Following the adoption last Thursday of a new round of sanctions against North Korea, all eyes are on China to see how far it will go in cutting support for its long-time ally.
“Beijing is the key actor with regard to all the banking and trans-shipping issues. […] If the Chinese government chooses to enforce resolution 2094 rigorously, it could seriously disrupt, if not end, North Korea’s proliferation activities,” write Marcus Noland and Stephen Haggard from the Peterson Institute for International Economics on their blog.
“[The new resolution] is unlikely to advance the denuclearisation agenda unless China decides to treat them as a floor rather than a ceiling and really apply the pressure.”
The contrast between increasingly public challenges to Beijing’s dated alliance with Pyongyang and its cautious official response underlines the dilemma China finds itself in. A foreign policy with the main goal of maintaining stability appears to be failing in the case of North Korea, and now the remaining options seem to pose the risk of making things even worse.
“Chaos in the Korean peninsula would put China’s security under huge pressure,” says Cai Jian, deputy director of the Korea Center at Fudan university in Shanghai.
He says China will enforce the latest sanctions “a little bit more strictly than in the past but not too strictly”.

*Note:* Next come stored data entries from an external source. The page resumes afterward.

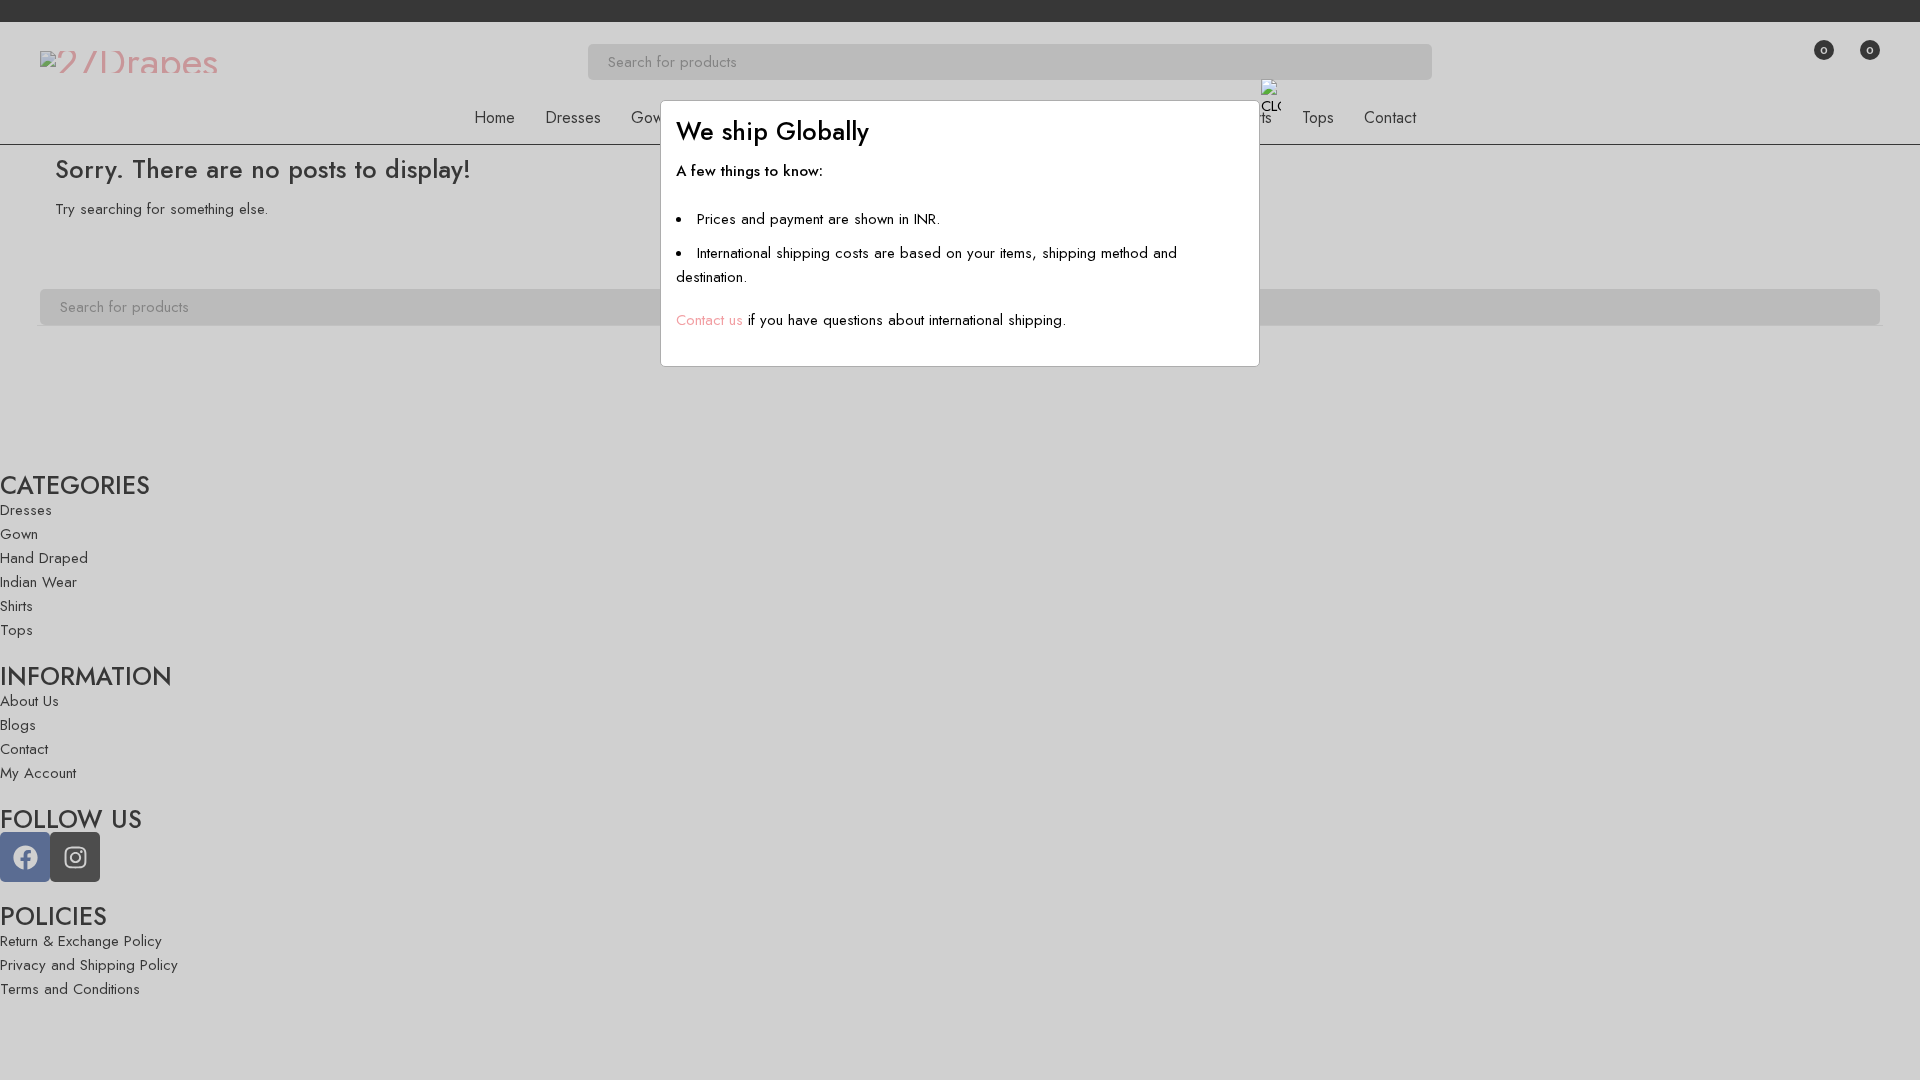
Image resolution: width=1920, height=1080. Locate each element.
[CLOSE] (1271, 98)
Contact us (709, 320)
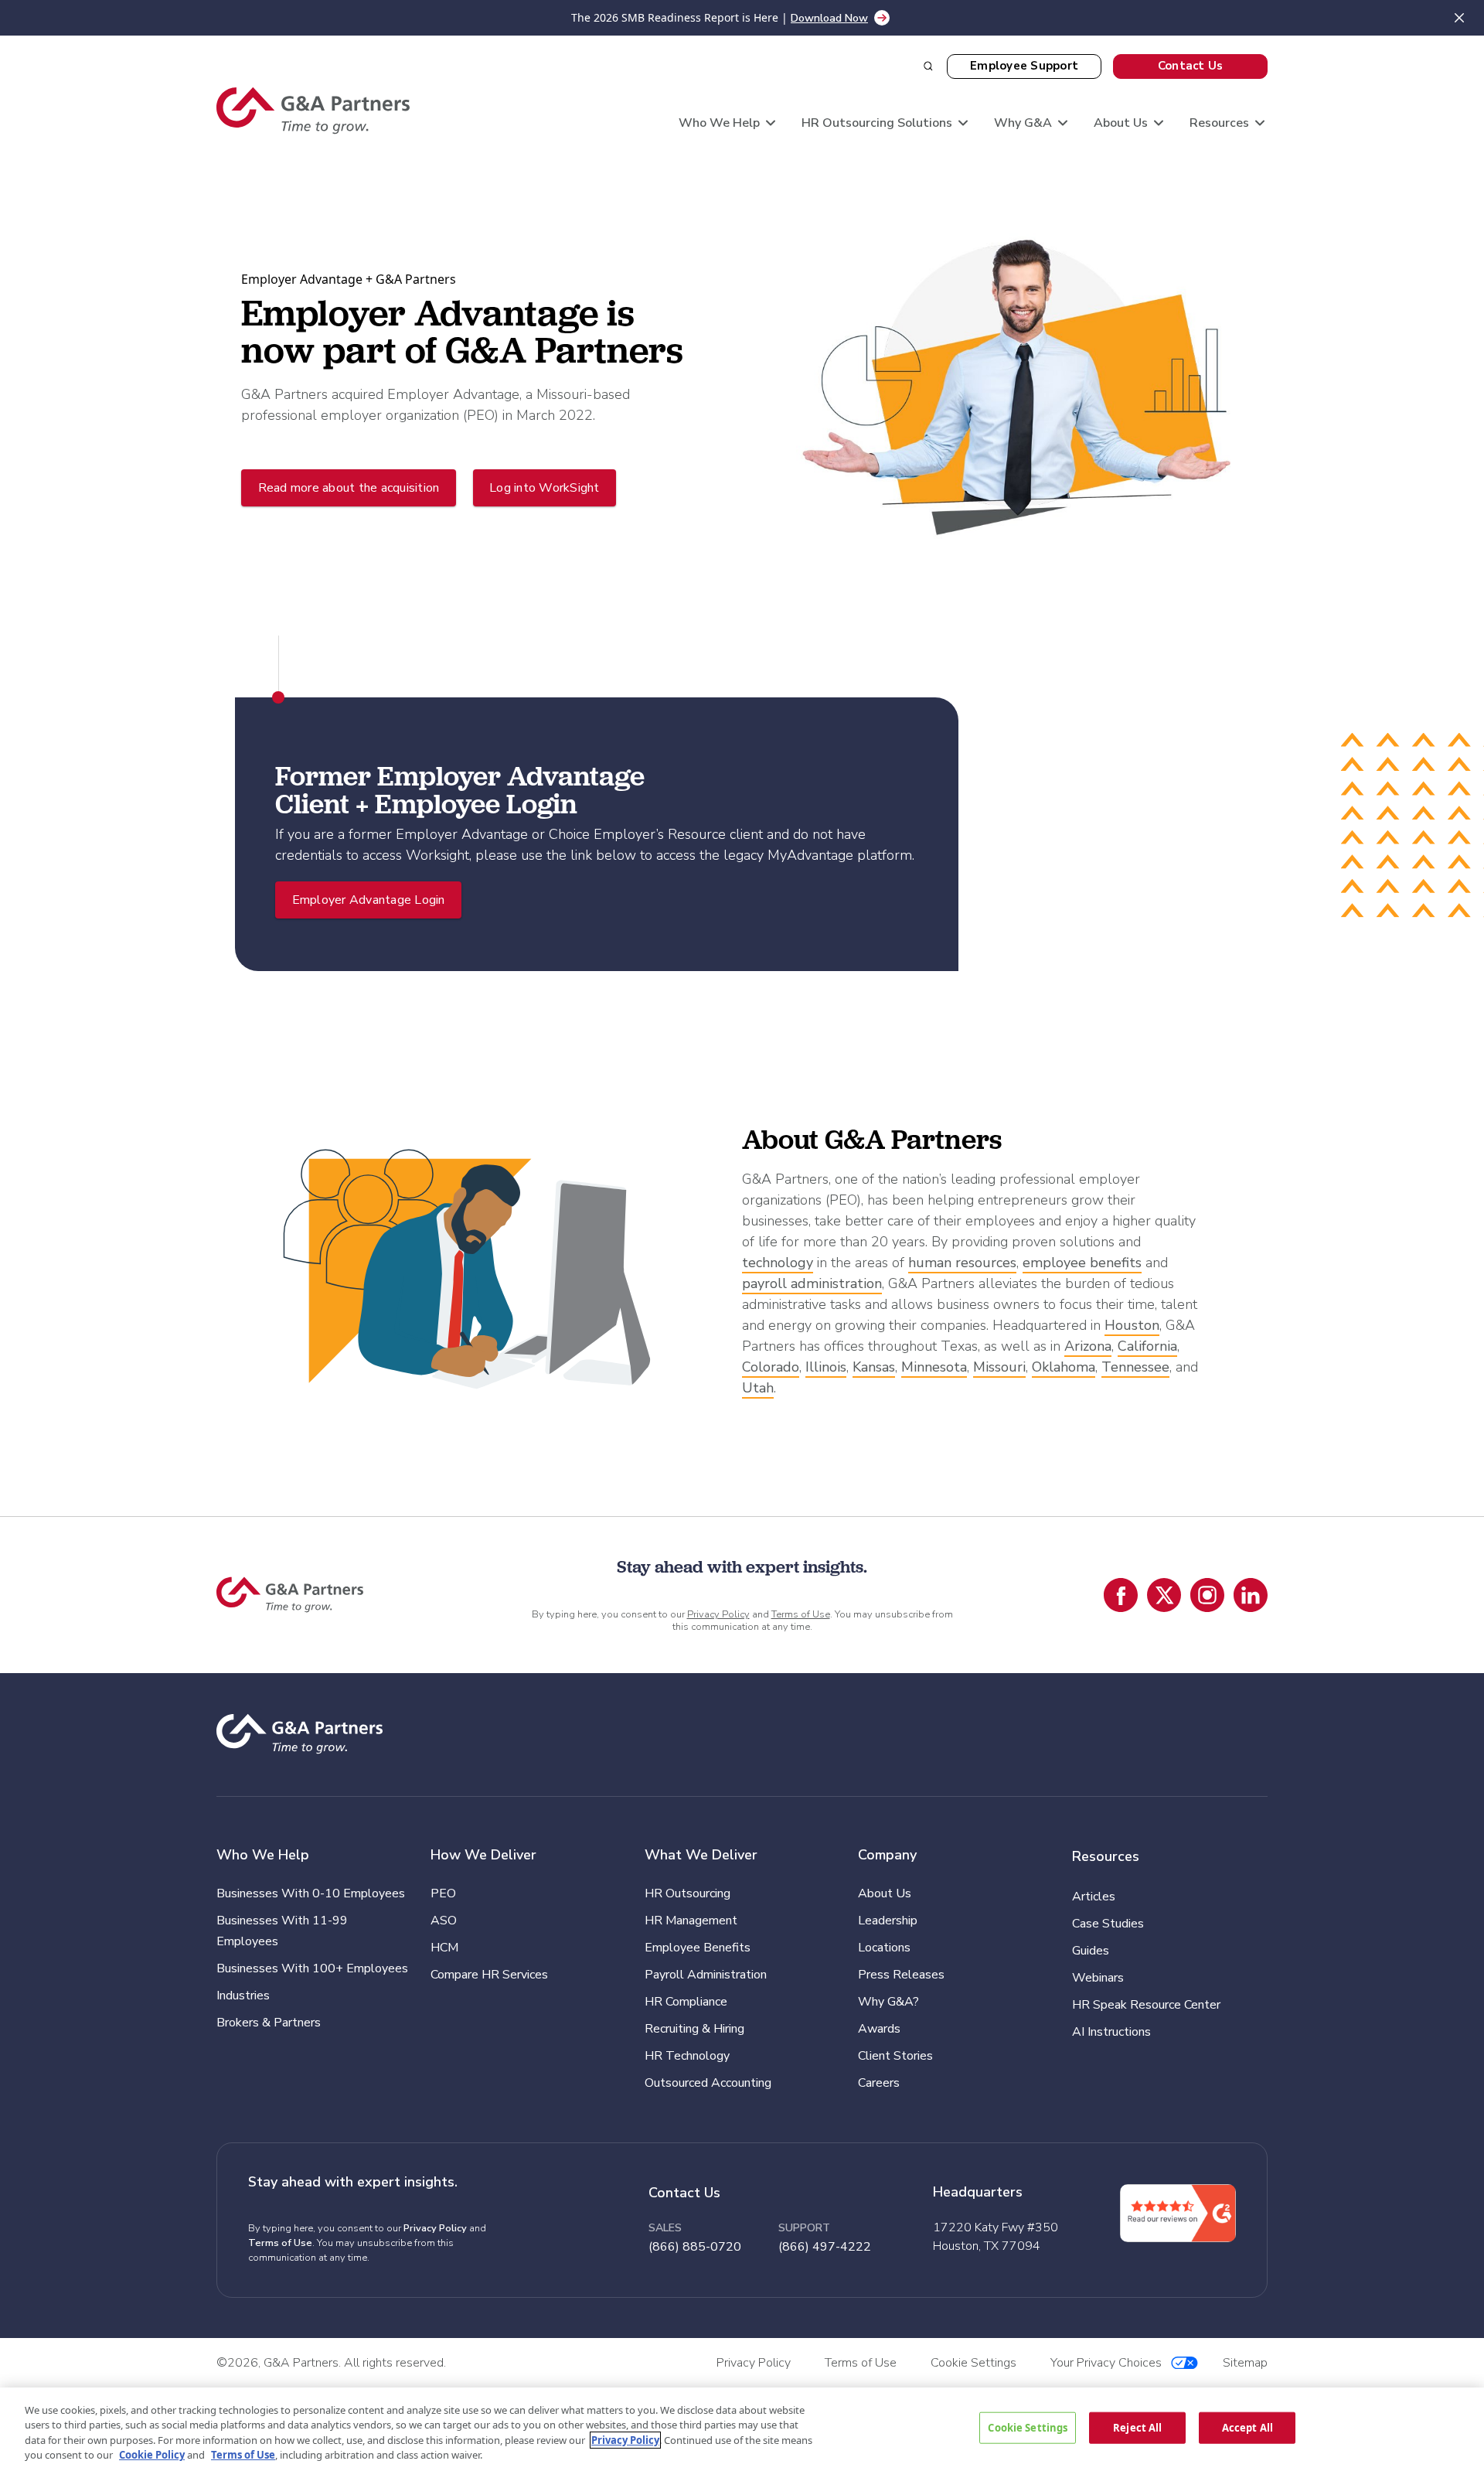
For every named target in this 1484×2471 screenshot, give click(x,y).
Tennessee (1135, 1367)
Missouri (999, 1367)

There is a growing consensus in Beijing that the North Korean government’s brinkmanship is harming Beijing’s interests and that just repeating past appeals to return to the negotiating table is having no effect.
Deng Yuwen, deputy editor of the Communist party publication Study Times, wrote in the FT earlier this month that Beijing should ‘abandon North Korea’ as Pyongyang had long lost its supposed strategic value as a “buffer”, and China’s interests and values were more aligned with the west.
The government has been very careful not to back such radical change, but it is quietly adjusting its attitude.
Although China’s support for the latest Security Council resolution is no sharp change following its backing for three earlier rounds of sanctions against North Korea, diplomats say it has been more engaged in consultations, especially with the US.
“Although the US and China differ in their political tactics towards North Korea, they both advocate safeguarding peace and stability on the Korean peninsula,” says Wei Zhijiang, director of the Korea Studies Institute at Sun Yat-sen University. “Therefore I personally believe that the two should work together to control the crisis on the Korean peninsula. In other words, there is a lot of room for strategic co-operation between China and the US on the Korean peninsula problem.”
Beijing’s problem lies in how to do this. Chinese diplomats last week rejected almost angrily suggestions of a US-China deal on a draft resolution. Chinese foreign policy experts fret that taking too hard a line against North Korea, or being seen as openly siding with Washington, could trigger either more bellicose acts from Pyongyang or even the regime’s collapse – both scenarios which Beijing views as worse than the status quo.
Chinese academics point to recent incidents where Beijing has been reluctant to turn against regimes it has long worked with even where there was less at stake than in North Korea. China’s insistence that it must not interfere in other nations’ internal affairs has made it, alongside Russia, a de facto backer of the regime of Syria’s Bashar al-Assad, and exposed it to blame for the failure to end the country’s two years of civil war. In Libya, Chinese companies saw their operations disrupted following the overthrow of Muammer Gaddafi as Beijing had backed his regime until the very end.
“This was inconvenient, but we stuck to our principles,” says a Chinese diplomat. “In the case of North Korea, we are bound by more than just principles: We have a friendship treaty. So we can only make the most subtle of adjustments.”